Checked exceptions were/are one of Java's biggest mis-features (IMHO). You can't force a client to deal with exceptions. Checked exceptions ends up encouraging empty catch blocks, which is usually worse than propagating an exception.
I'm a C++ programmer and I wish I had checked exceptions. Checked exceptions are really equivalent to an either monad, except that they look better in imperative code, especially if you lack some sort of 'do' notation.
What Java lacks is a) enough compile time abstraction capabilities to inspect and parametrize exception specifications so that application specific exceptions can be forwarded through generic/framework code and b) a way to defer the checking to runtime (possibly via a special annotation) so that there would be no reason to ever write empty catch blocks.
If the method you're designing is going to throw an exception that wouldn't make sense to handle from a consumer standpoint, creating an exception that extends `RuntimeException` would be my advice. I agree that empty catch blocks are not a good idea.
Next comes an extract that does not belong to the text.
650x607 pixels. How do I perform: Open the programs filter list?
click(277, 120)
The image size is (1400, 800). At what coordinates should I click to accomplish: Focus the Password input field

It would b a good idea to catch it.
Except Java has a FileNotFound exception when trying to open something, which to me should just be part of the normal control flow and is not something exceptional.
That and you tend to get code that just "throws Exception" propagated all the way down to main. I know I've done it for little projects at Uni (when I last programmed in Java, 3.0 I think?)
An exception is not simply a return statement, which only returns program control to the calling function. An exception can transfer program control to anywhere up the call stack, it really behaves more as a scoped goto with context information than a function return.
Put differently: without exceptions, each function in your call stack is responsible for error handling of its callees, and for returning the correct error information to its caller. With exceptions, you only need error handling at the catch site.
This is one of the opinions the Go language is built around. Exceptions are the one kind of non-local control flow we're still using long after GOTO was deprecated.
Not true. If you don't catch an exception, you're automatically saying that it's a problem you can't fix, and your program will be terminated. If you fail to check return codes, then your program tries to keep running in a broken state.
The difference is that running in an unknown/broken state is the default when using error codes. Getting into such a state with exception handling typically requires explicit programmer action, such as the "catch everything and ignore it" pattern.